=== Work to be completed ===
Take the line that holds "Given: Open the Current Sales column filter" and every line after it to the end of the entries, and repeat them exactly without the pictures.

BEGIN Data for analysis

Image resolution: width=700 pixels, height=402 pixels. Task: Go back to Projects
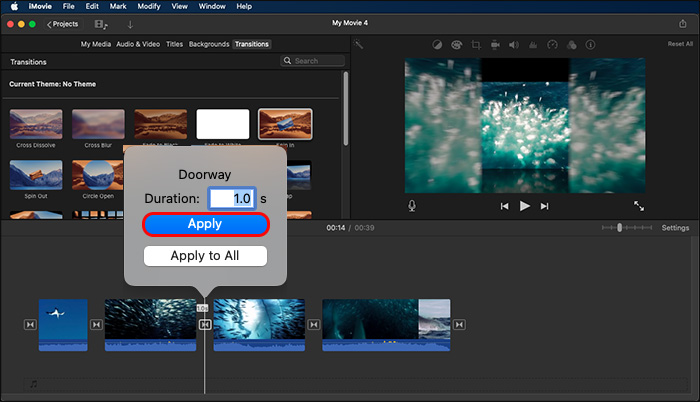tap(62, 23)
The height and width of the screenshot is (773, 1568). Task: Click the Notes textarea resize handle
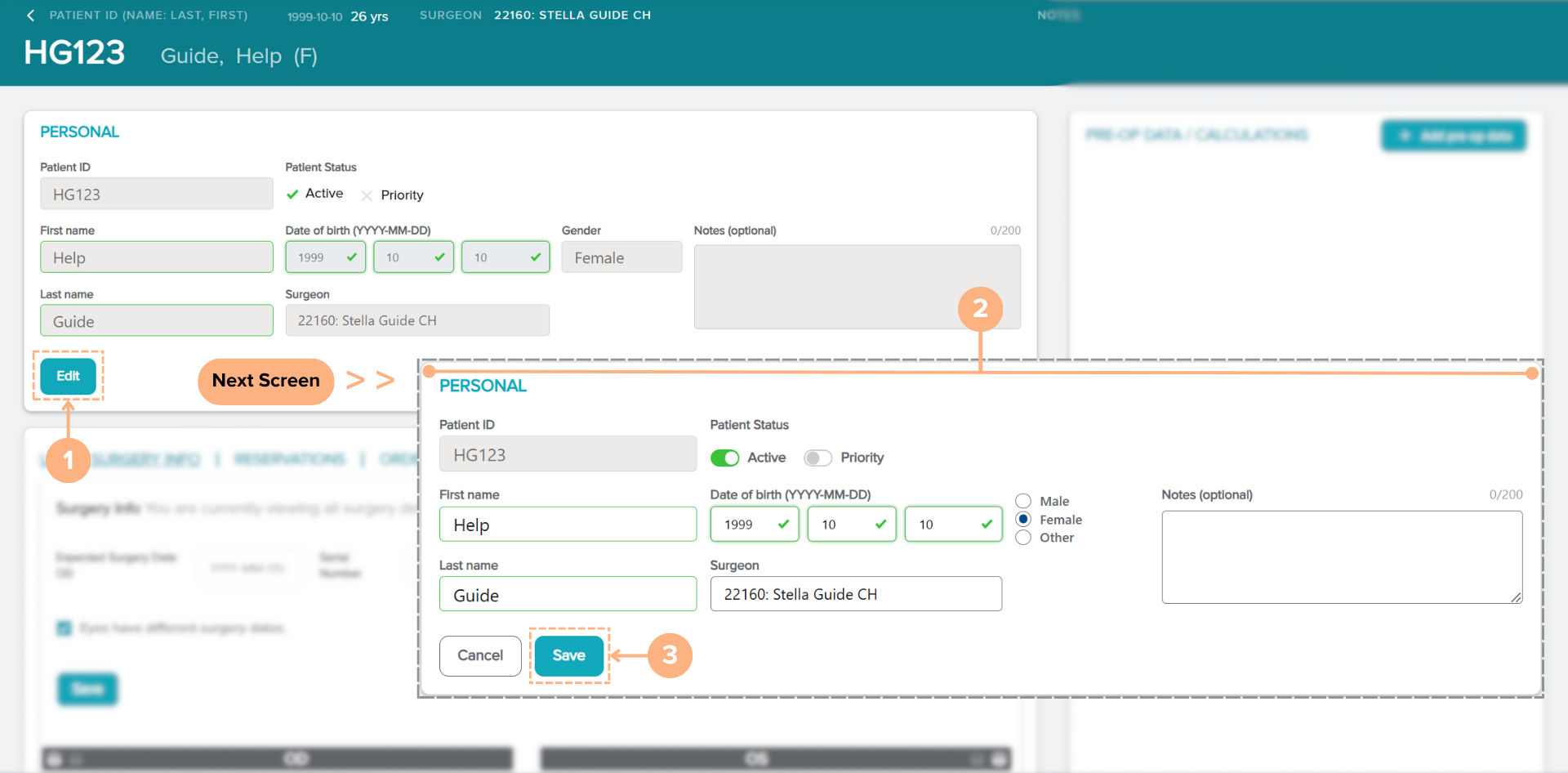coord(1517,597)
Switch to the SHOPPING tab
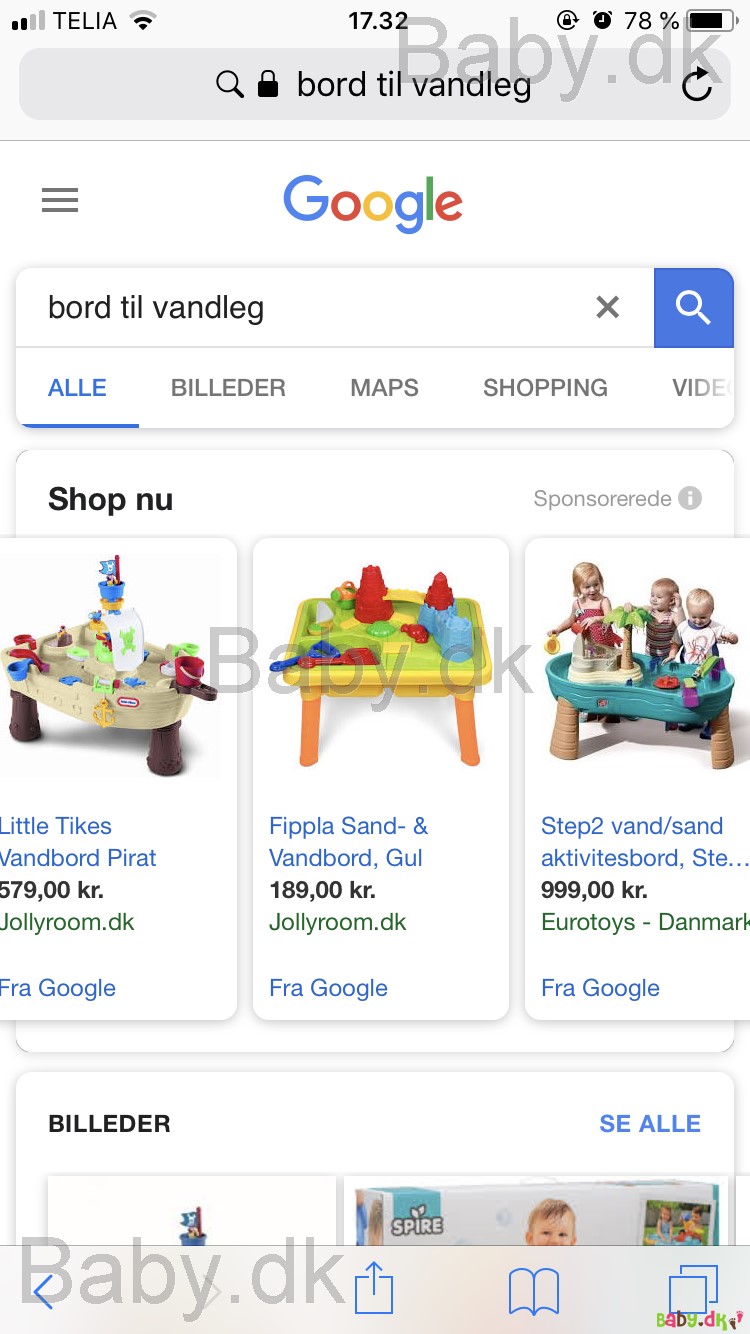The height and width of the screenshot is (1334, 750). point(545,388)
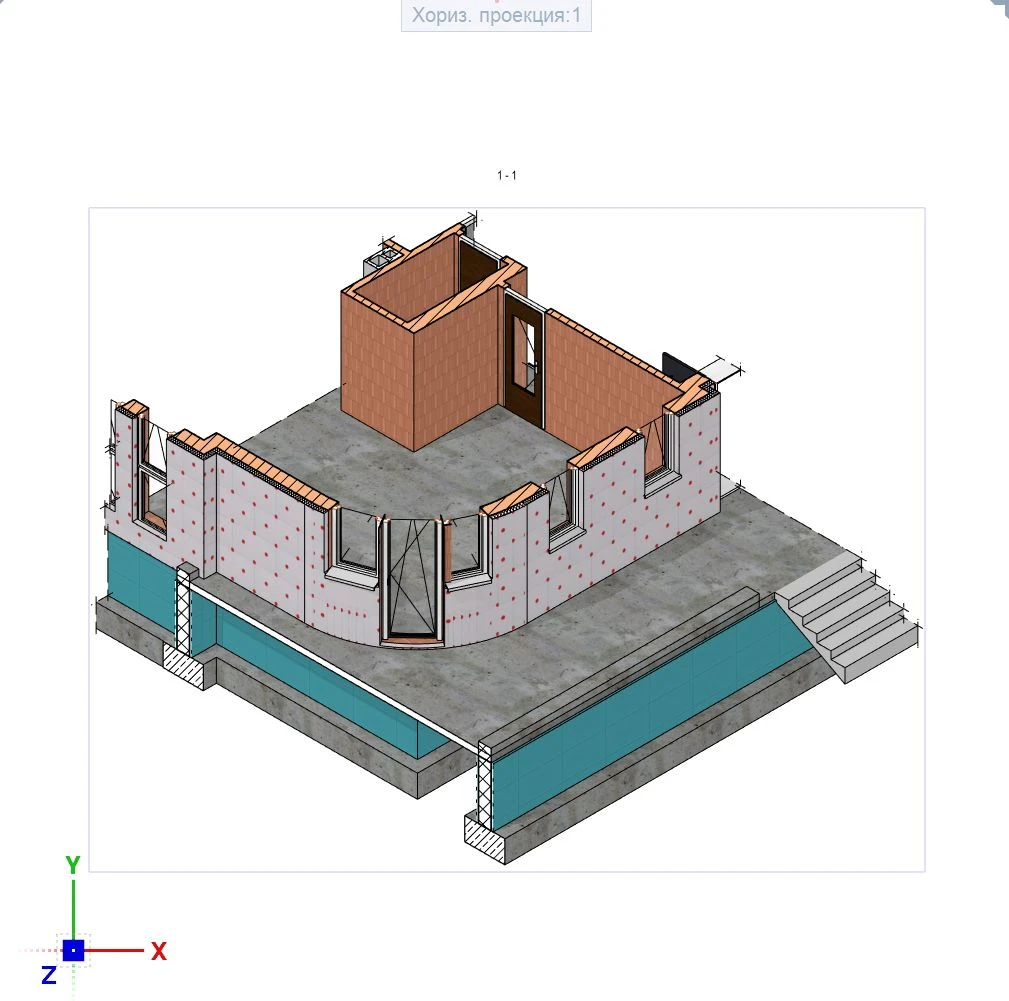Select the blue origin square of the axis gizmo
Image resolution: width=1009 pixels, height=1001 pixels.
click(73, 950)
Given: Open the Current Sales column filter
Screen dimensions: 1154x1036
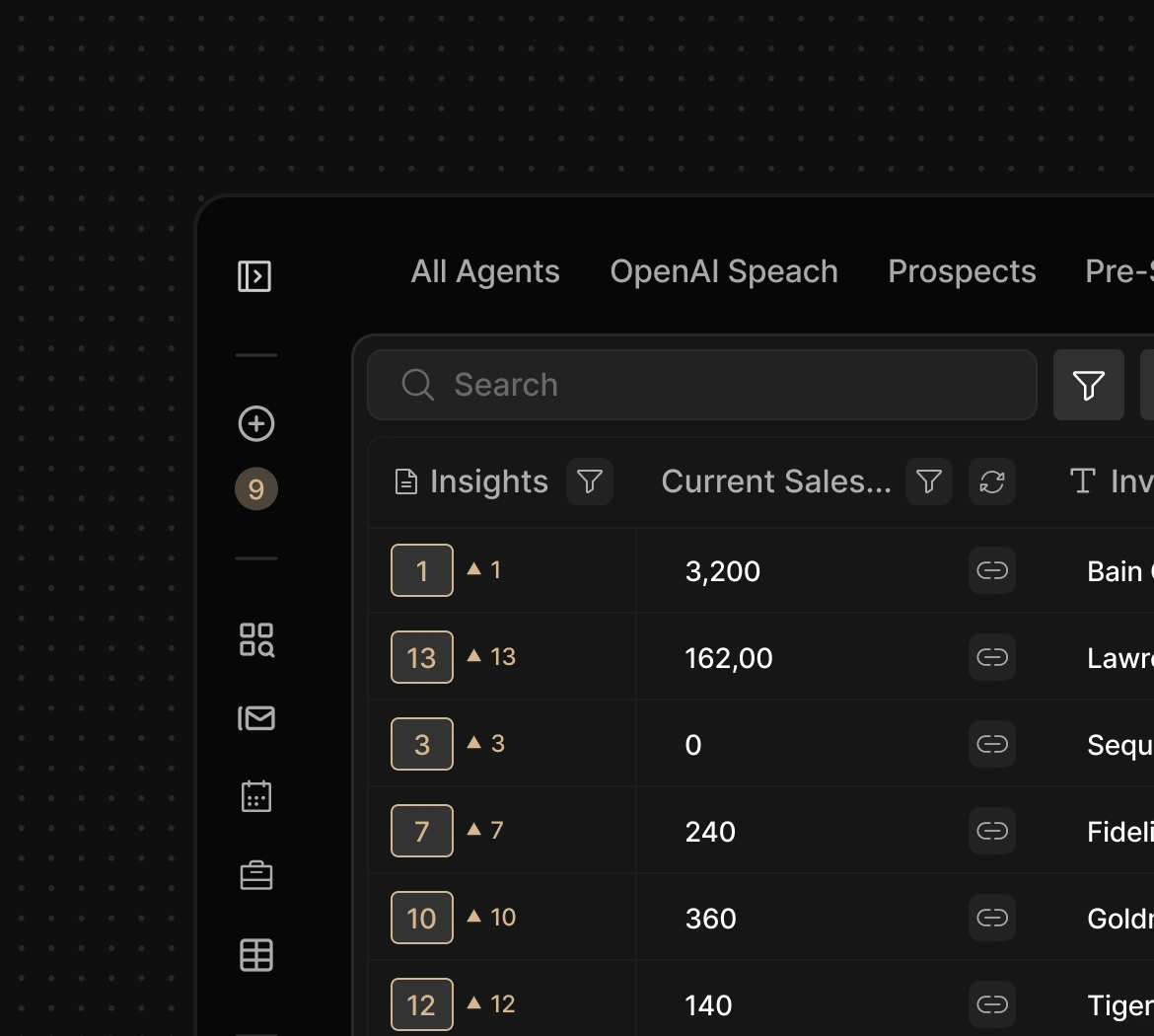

END Data for analysis

=== Task solution ===
Given: Open the Current Sales column filter
Screen dimensions: 1154x1036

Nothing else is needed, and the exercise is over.